The IRA would do exactly that: Tax credits would now be limited to households making no more than $300,000. For single-filing taxpayers, the income limit is now $150,000. And for the used-vehicle tax credit, the limit is more stringent: aggregate household income cannot exceed $150,000. These income limits help make the tax credits more economically progressive by preventing higher-earning households from taking advantage of the incentive.
Vehicle Purchase Price
To further ensure that the tax credits are going to those who really need the incentive, the IRA would restrict the tax credit for high-priced EVs. Specifically, car buyers are unable to take advantage of the incentive if they want to purchase a car that costs more than $55,000, or an SUV, van, or truck above $80,000. This new provision results in many vehicle models being excluded from the tax credit, as the average new EV purchase price was over $56,000 in November 2021. Given the current challenges in the EV supply chain, EV market prices may continue to rise in the short term, thereby further reducing the number of eligible models during the next couple of years.
Vehicle Imports
In an effort to ensure that the tax credits boost the domestic manufacturing of vehicles, the IRA would exclude imported vehicles from the incentive. But this rule applies in some counterintuitive ways: Some foreign companies, such as Toyota and Honda, use domestic manufacturing to build a substantial portion of their vehicles sold in the United States. In fact, 70 percent of Toyota vehicles sold in the United States are manufactured in North America. Conversely, some US-branded companies, including Dodge, Ford, Buick, Chrysler, Jeep, and General Motors, build a portion of their vehicles in other countries. For example, the Jeep Renegade is built in Italy, Brazil, and China, with mostly foreign parts. For the purposes of the tax credit, the IRA would treat these US-owned—but foreign-built—models as imported vehicles that are not eligible for the tax credit. Conversely, foreign-owned models built in North America would be eligible.
Batteries and Critical Minerals
An EV battery contains various critical minerals, including copper, nickel, and lithium, the large majority of which the United States imports from countries such as China, Brazil, Chile, Australia, and South Africa. Only a small fraction of these critical minerals are extracted in the United States, and Australia, Chile, and China produce most of the lithium required for battery production. The reasons for this reliance on foreign resources include limited domestic reserves (currently, only one operational lithium mine exists in the United States), high costs of extraction, and concerns over the environmental impacts of mining on US communities.

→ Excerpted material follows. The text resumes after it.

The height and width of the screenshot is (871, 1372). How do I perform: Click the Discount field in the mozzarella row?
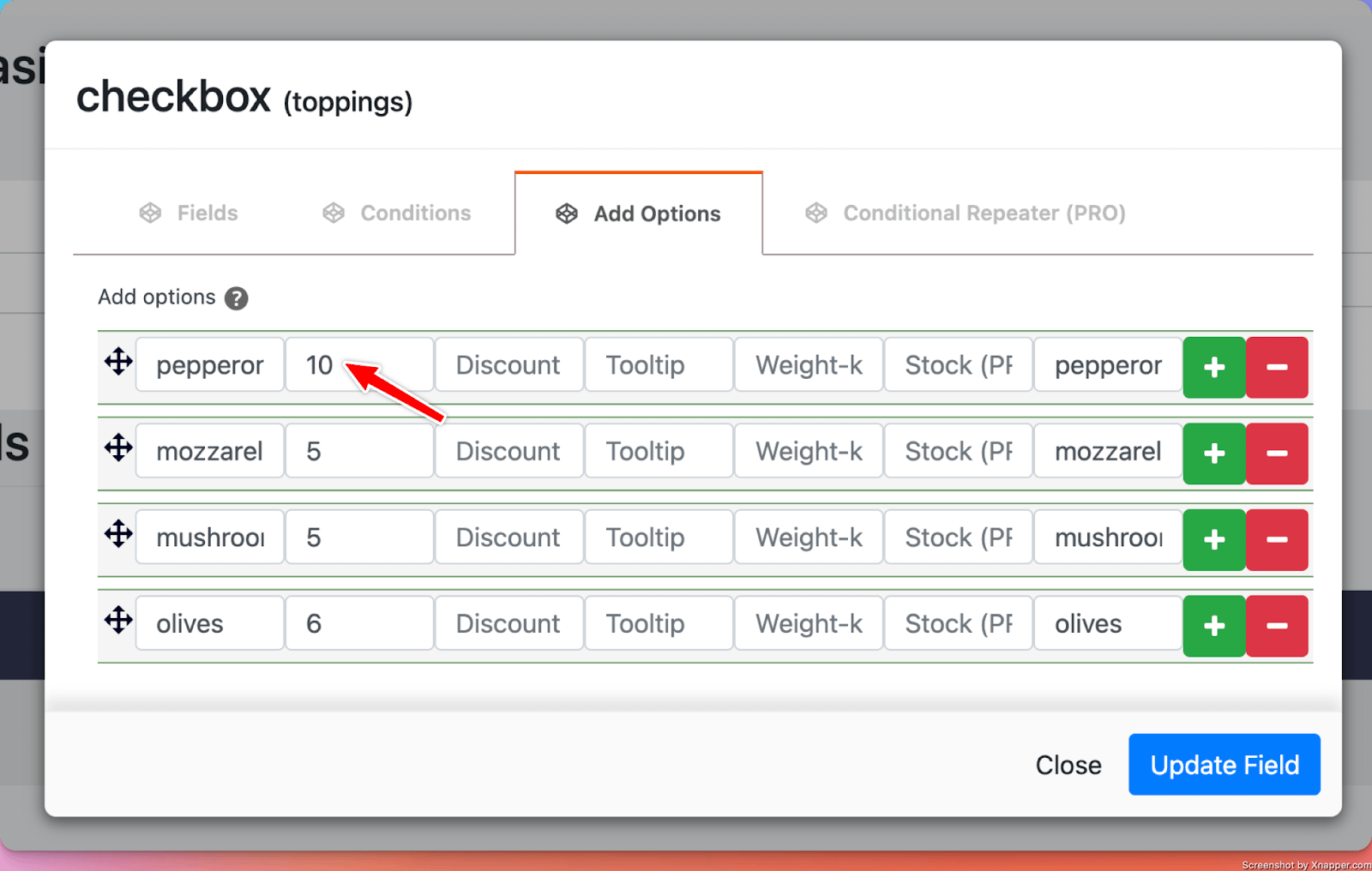[508, 452]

The fact that US EV supply chains primarily depend on imports of critical minerals and batteries poses a significant challenge to the IRA’s EV tax credits as written. The legislation disallows tax credits for vehicles with a majority of battery components and bodies that are imported (or, crucially, imported from “foreign entities of concern,” such as China), but most battery manufacturing happens overseas. China alone hosts 80 percent of the world’s manufacturing facilities for lithium-ion batteries; the United States hosts only 5.5 percent. This requirement in the IRA reflects the federal government’s desire to encourage domestic manufacturing, mining, and recycling—and reduce reliance on countries where the United States has geopolitical concerns.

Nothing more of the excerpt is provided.